В 80-х Гайдай, помимо нескольких полных метров, снял дюжину сюжетов для «Фитиля». Смотреть их сейчас совершенно невозможно (недурны разве что «Горько!» (1987) про свадьбу, оформленную под поминки и украшенную блестящей, вполне аддамсовской сценой, в которой невеста целует жениха в лоб, да совсем уж необъяснимый «Атавизм» (1983) с Пуговкиным и Кокшеновым, у которого почему‑то вырос хвост). Но даже по этим неказистым коротышкам видно, что Гайдай внимательно присматривался к мутирующему цайтгайсту, терпеливо ожидая, когда «рванет по-настоящему».
«Рвануло» в 1990-м, год Первого съезда народных депутатов и первого «Макдоналдса», программы «500 дней» и расцвета кооперативного движения. «Частный детектив, или Операция „Кооперация“» была стремительно и единогласно признана неудачей, но со временем значение этой картины, к которой как нельзя лучше подходят такие заграничные определения, как weird, obscure, да, пожалуй, что и transgressive, только растет и останавливаться не собирается. В своей наделавшей некогда шуму рецензии на «Операцию…» критик Денис Горелов отнес ее к разряду «кино для шестого отряда», имея в виду самую невзыскательную часть публики, памятную по пионерлагерному опыту. Но, честно говоря, в данном случае речь могла идти уже даже не об «отряде», а о «палате» номер шесть. Первую же, еще до титров сцену Гайдай заканчивает крупным планом книжечки Джека Алтаузена (господи, почему?), а потом не моргнув глазом и ничтоже сумняшеся пускается совсем во все тяжкие, монтируя, например, крупные планы Мазины-Кабирии с коленопреклоненно-рыдающей актрисой Ириной Феофановой, наряженной в монашку и накрашенную в лучших традициях жанра nunsplotation.
Менялось время, менялся Гайдай, менялся его зритель. Но что‑то самое глубинное и потаенное оставалось непреложным.

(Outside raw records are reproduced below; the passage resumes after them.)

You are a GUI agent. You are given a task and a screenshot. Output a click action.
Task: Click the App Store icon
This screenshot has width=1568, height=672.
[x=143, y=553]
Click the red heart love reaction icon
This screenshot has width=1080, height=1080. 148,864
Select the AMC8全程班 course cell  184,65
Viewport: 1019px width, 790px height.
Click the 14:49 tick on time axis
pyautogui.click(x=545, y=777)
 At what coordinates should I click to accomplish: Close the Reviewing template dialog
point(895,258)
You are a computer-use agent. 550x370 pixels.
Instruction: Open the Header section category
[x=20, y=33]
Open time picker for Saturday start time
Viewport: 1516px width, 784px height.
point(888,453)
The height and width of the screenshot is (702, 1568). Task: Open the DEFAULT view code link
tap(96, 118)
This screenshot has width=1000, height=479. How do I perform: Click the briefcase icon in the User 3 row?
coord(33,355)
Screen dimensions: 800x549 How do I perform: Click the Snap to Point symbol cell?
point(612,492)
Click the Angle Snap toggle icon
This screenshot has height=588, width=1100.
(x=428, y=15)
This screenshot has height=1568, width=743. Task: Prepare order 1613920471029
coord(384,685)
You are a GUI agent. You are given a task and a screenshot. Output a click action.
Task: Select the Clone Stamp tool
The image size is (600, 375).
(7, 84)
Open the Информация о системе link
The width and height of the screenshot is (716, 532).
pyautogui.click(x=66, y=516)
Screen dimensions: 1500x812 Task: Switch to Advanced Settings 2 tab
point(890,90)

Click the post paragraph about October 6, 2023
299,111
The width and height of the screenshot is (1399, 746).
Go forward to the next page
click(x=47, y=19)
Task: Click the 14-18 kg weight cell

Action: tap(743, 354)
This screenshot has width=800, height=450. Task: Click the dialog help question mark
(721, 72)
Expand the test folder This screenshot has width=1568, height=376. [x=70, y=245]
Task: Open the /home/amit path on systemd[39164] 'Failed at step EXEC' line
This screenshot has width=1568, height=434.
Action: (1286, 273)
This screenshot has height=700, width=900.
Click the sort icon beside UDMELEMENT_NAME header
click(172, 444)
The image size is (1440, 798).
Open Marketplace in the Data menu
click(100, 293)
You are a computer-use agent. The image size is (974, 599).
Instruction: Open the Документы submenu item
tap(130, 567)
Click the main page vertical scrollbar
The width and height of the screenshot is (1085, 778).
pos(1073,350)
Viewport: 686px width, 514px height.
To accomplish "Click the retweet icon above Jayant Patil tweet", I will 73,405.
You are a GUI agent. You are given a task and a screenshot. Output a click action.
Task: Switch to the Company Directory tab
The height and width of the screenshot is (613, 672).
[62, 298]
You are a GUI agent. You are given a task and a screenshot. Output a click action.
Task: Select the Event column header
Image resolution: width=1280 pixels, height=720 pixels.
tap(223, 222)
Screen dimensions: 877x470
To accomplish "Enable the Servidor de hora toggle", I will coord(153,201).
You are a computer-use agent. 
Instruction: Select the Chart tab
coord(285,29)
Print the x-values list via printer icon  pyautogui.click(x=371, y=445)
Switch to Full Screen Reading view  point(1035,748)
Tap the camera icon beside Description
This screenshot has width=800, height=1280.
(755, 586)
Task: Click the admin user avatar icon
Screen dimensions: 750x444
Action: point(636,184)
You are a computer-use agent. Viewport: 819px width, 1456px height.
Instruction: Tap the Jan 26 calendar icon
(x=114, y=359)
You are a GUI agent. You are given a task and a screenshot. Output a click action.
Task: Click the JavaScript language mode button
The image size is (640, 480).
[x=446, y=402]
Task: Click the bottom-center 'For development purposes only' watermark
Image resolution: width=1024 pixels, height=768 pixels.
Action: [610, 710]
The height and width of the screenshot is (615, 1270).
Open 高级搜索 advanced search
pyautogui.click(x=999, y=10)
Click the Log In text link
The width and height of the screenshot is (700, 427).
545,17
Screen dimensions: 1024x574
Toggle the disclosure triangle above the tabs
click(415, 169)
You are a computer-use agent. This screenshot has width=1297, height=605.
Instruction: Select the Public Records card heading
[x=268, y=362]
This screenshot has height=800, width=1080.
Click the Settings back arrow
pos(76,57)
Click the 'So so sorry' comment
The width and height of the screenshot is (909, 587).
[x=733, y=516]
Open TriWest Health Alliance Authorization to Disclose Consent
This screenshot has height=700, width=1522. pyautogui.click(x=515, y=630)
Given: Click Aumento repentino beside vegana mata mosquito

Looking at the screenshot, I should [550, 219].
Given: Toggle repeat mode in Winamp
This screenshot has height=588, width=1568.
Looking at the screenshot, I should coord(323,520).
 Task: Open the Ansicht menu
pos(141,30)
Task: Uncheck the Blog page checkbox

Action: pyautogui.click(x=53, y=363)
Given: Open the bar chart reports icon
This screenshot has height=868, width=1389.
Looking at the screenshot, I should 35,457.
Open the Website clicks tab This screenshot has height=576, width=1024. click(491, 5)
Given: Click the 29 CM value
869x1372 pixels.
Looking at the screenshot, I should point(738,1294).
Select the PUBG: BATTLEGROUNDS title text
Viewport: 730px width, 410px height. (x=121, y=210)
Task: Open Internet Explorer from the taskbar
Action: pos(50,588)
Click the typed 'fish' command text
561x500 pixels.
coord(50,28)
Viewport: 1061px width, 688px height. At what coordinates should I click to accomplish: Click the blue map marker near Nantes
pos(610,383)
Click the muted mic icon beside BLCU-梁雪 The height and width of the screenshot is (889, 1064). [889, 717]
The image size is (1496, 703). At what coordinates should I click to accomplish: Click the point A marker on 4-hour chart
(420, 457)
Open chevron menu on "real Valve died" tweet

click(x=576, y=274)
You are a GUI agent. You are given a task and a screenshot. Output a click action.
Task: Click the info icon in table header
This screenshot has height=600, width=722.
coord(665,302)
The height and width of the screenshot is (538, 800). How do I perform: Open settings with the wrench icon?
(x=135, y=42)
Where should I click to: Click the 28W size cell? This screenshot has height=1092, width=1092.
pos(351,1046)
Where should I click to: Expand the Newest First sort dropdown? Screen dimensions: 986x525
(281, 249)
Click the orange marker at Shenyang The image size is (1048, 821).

Вспоминается вполне рядовой сеанс «Операции» в давно уже несуществующем кинотеатре «Москва» на площади тогда еще Маяковского, осенью 90-го. Народу в зале было много, но фильм шел уже явно не первый день. Это можно было понять по тому, что в первом ряду расположился некий субъект хорошо известного городского типажа той эпохи — неопределенного возраста, в рубашке, высоко заправленной в растянутые тренировочные брюки, и выдающимся далеко вперед адамовым яблоком. Довольно быстро выяснилось, что, во-первых, субъект со всей определенностью картину уже видел, а во-вторых, обладает поистине феноменальной памятью. Потому что на протяжении полутора часов не было ни одного самого завалящего гэга, которого он бы не успел озвучить за несколько секунд до экрана: «А она сейчас упаде-е-ет! А в кобуре у него бутербро-о-одик!» Но странное дело: в таких необычных обстоятельствах шутки становились даже как будто более объемными и эффектными, играли новыми смыслами, запоминались на всю оставшуюся жизнь. Зрители покидали зал полностью удовлетворенные увиденным и услышанным, и, самое главное, не возникало ни малейших сомнений в том, что чудо-человек займет свое место в первом ряду и завтра, и послезавтра, и всегда.
Почему‑то кажется, что Леонид Иович Гайдай — великий режиссер с именем спартанского царя и ветхозаветным отчеством, носитель Anima Mundi и Spiritus Sanctus кинематографа как такового — был бы этим обстоятельством очень доволен.